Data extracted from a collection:
——

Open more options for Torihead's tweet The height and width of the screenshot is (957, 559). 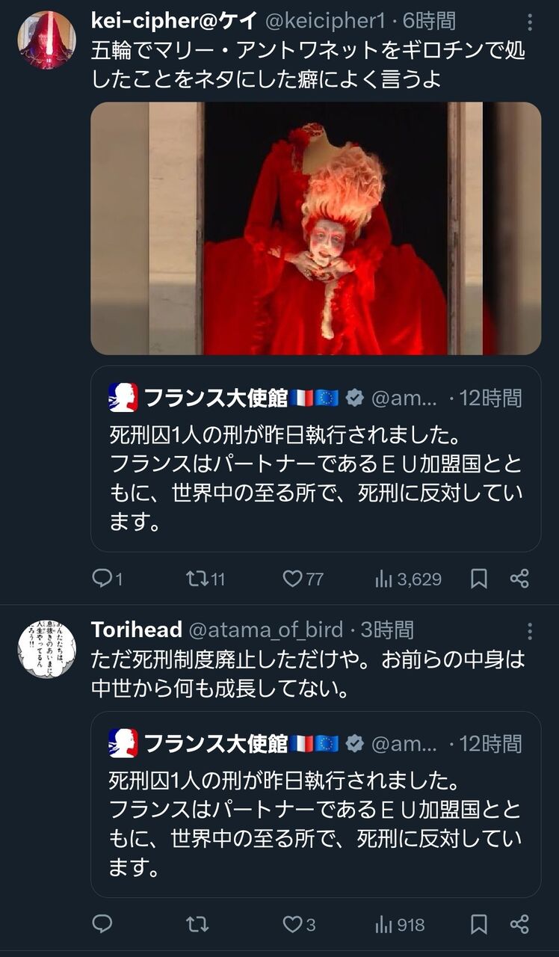click(530, 631)
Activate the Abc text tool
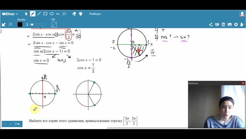The image size is (246, 139). point(58,14)
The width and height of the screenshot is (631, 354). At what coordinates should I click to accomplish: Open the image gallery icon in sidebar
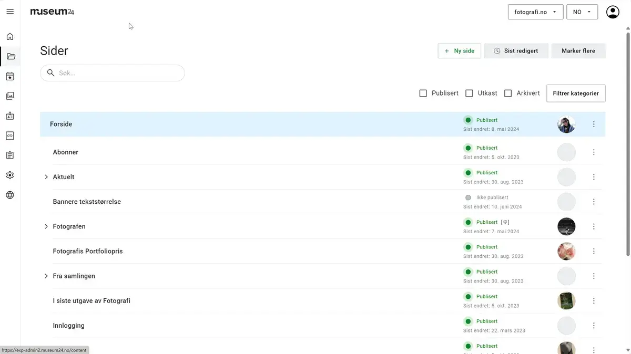click(10, 96)
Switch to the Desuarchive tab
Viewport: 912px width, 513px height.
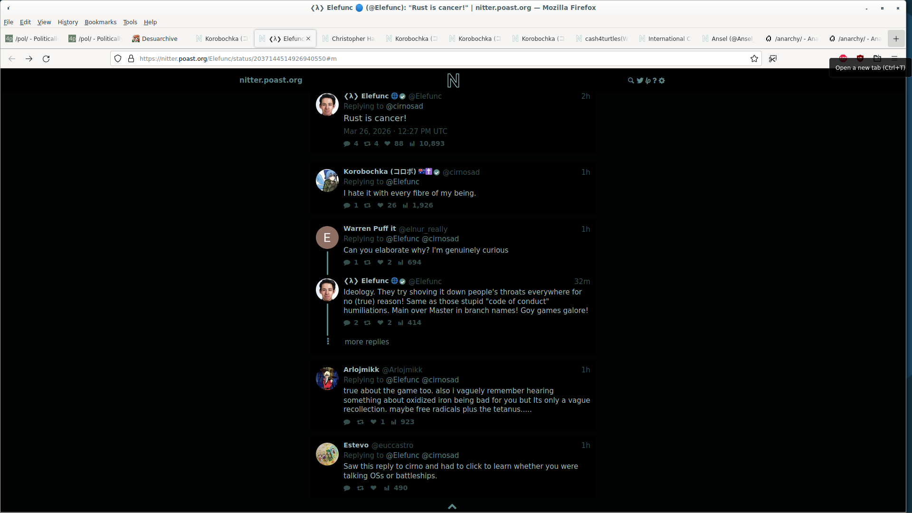pos(157,39)

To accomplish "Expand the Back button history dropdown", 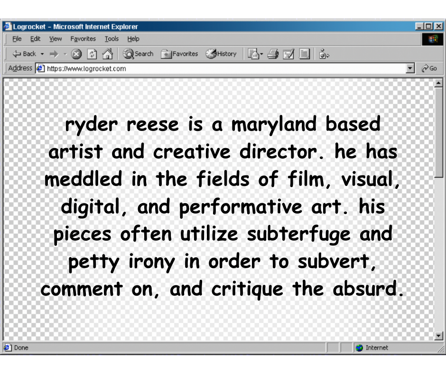I will 42,54.
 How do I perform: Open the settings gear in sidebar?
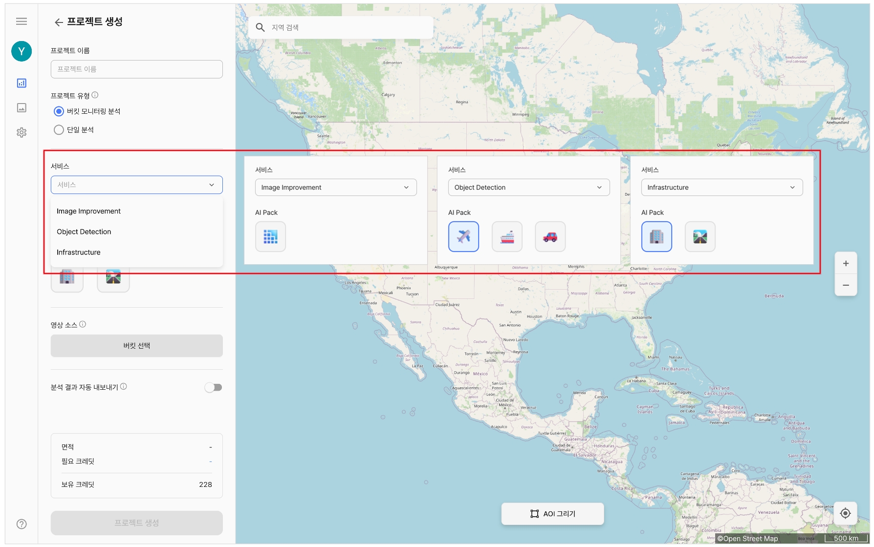(x=22, y=132)
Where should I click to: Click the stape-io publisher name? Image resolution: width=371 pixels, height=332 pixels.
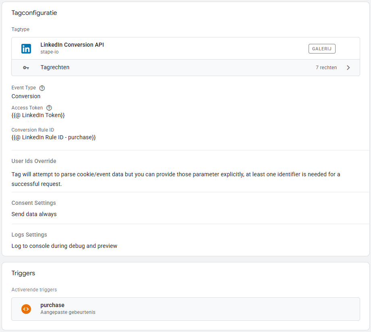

——

Stated problem:
Copy the rows from the line containing "Activate the Abc text tool" through the line containing "click(10, 96)", including both of those lines. Leave the pictures out of your copy.

Result of this task:
Activate the Abc text tool
The image size is (246, 139). point(58,14)
The width and height of the screenshot is (631, 354). At what coordinates should I click to accomplish: Open the image gallery icon in sidebar
click(10, 96)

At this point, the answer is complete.